The FCC was, in fact, a prohibitive entity to the growth of this new technology which targeted information, entertainment and thought.
Champions of the upstart cable industry finally convinced the government authorities to lessen the blockage they created and let this valuable technology grow and become available to the American marketplace. The demand should determine if it should expand and the demand was about to blow up to incredible levels. The creation of satellite technology along with friendlier regulation caused a spike in available capital. Great American entrepreneurs like Jack Kent Cooke, Charles Dolan and Ted Turner would gather the needed capital and revolutionize programming based on the demands of the American consumer. By 1980, nearly sixteen million households were subscribing to cable companies.
As these entrepreneurs began to populate and jobs were being created exponentially, Black Americans found that they were included.

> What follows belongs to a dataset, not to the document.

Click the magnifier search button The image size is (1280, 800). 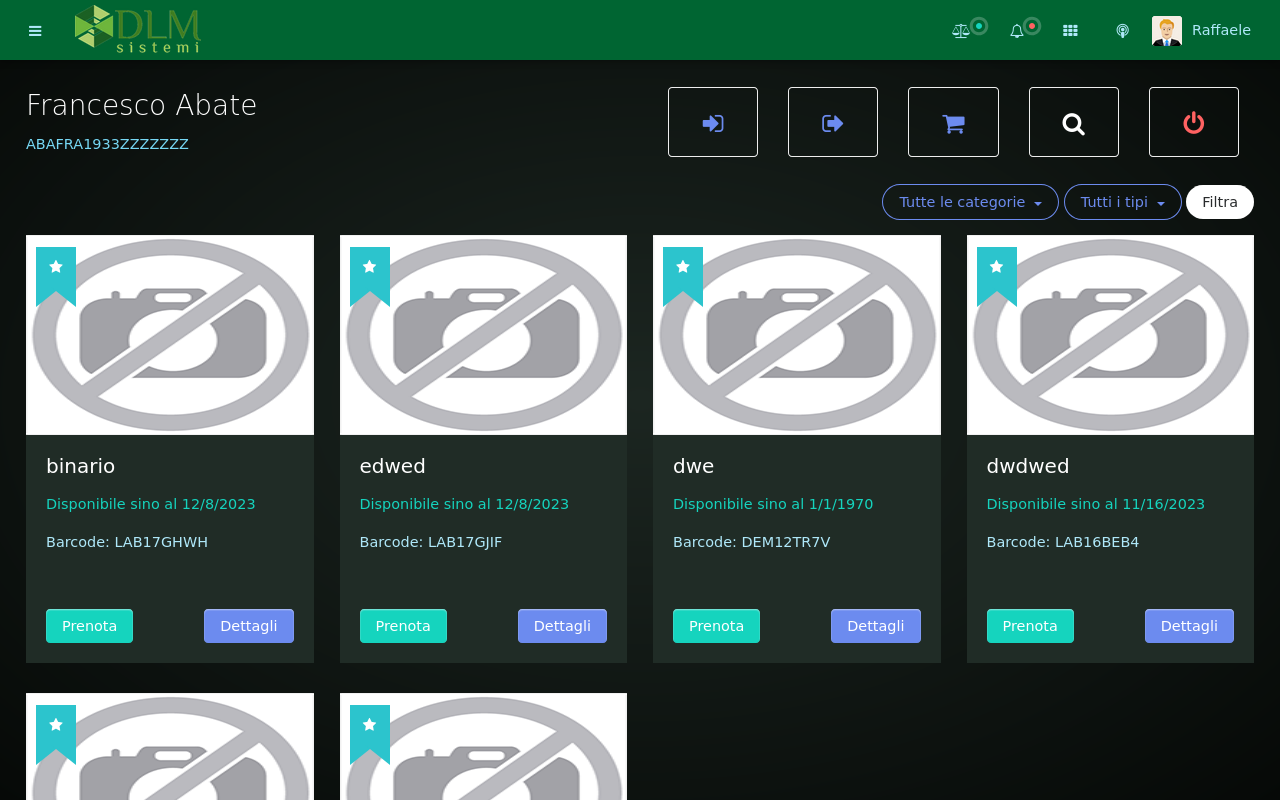[x=1073, y=123]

The newly formed cable companies knew they had to be inclusive. Cable companies were coming with diversity in the entertainment and ownership industry. The late Mayor Coleman Young of Detroit and past D.C. Mayor Marion Barry along with other vanguard Black mayors in the nation demanded Black ownership participation. Two notable beneficiaries of this new opportunity were the late Don Barden of Detroit and Robert Johnson of Washington, D.C. (BET).

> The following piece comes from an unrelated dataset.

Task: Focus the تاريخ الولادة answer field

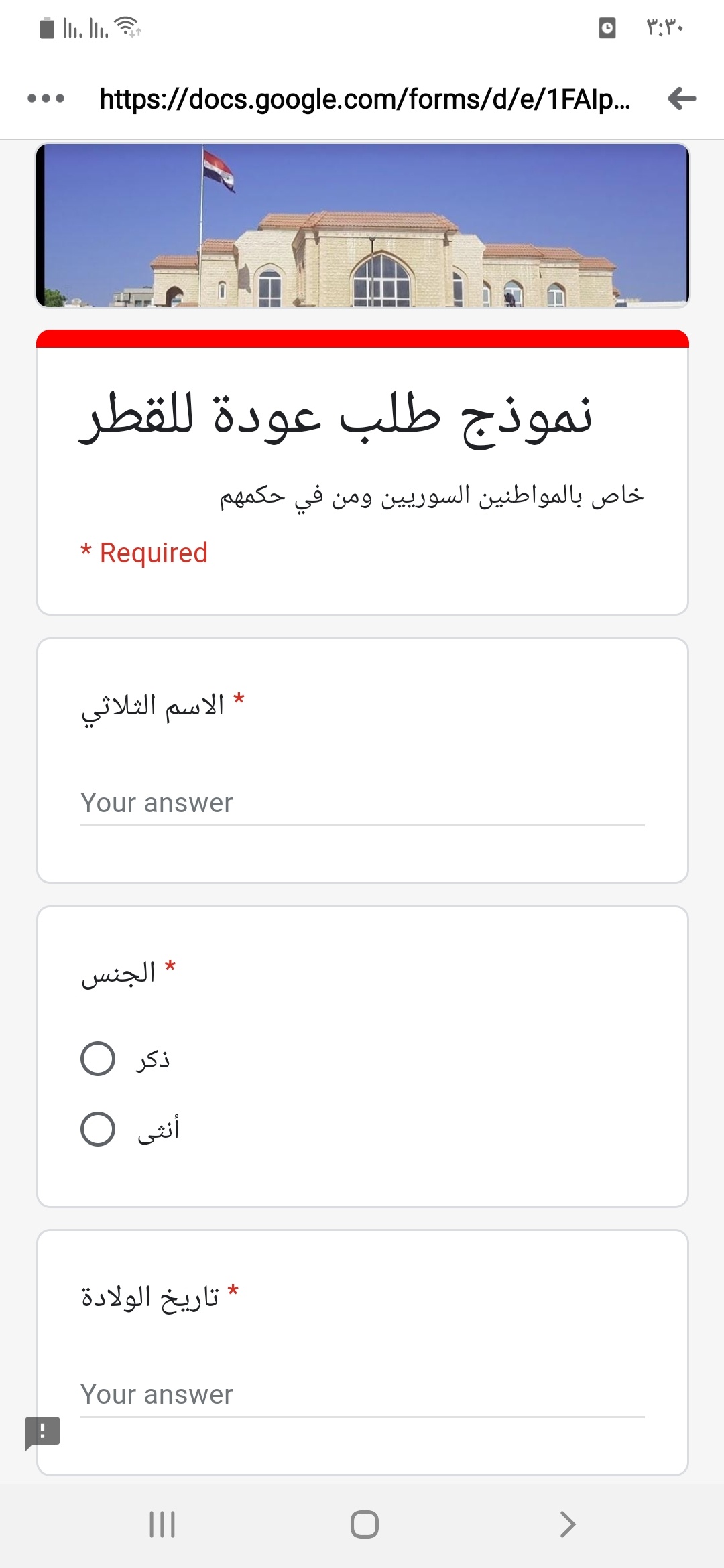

As cable progressed and the more successful ventures became multi-billion dollar empires, telecom giants such as Verizon and AT&T have joined the industry which includes Comcast, Cox and others and provide great competition in our larger markets which ensures competitive pricing and even more jobs and careers with very diverse populations. The largest union in telecommunications is the Communication Workers of America (CWA). It is likely the most diverse union and has been very fair when it comes to African American workers. Management at all of these cable providers has an appreciable share of Black participation.

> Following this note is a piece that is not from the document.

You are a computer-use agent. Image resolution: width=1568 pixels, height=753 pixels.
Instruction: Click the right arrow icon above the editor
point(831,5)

Black produced movies, talk shows, history segments, news and individually owned channels exist today and that is a very good thing. It is without any doubt in my mind this is the greatest industry sector for economic opportunity amongst Black Americans. Stories like this keep America great and strong.
To keep this story growing it becomes very important that regulating authorities at the local and federal level realize that regulations must support free enterprise, encourage private capital and promote diversity. The best model for this is the Cable Story.
Harry C. Alford is the co-founder, President and CEO of the National Black Chamber of Commerce.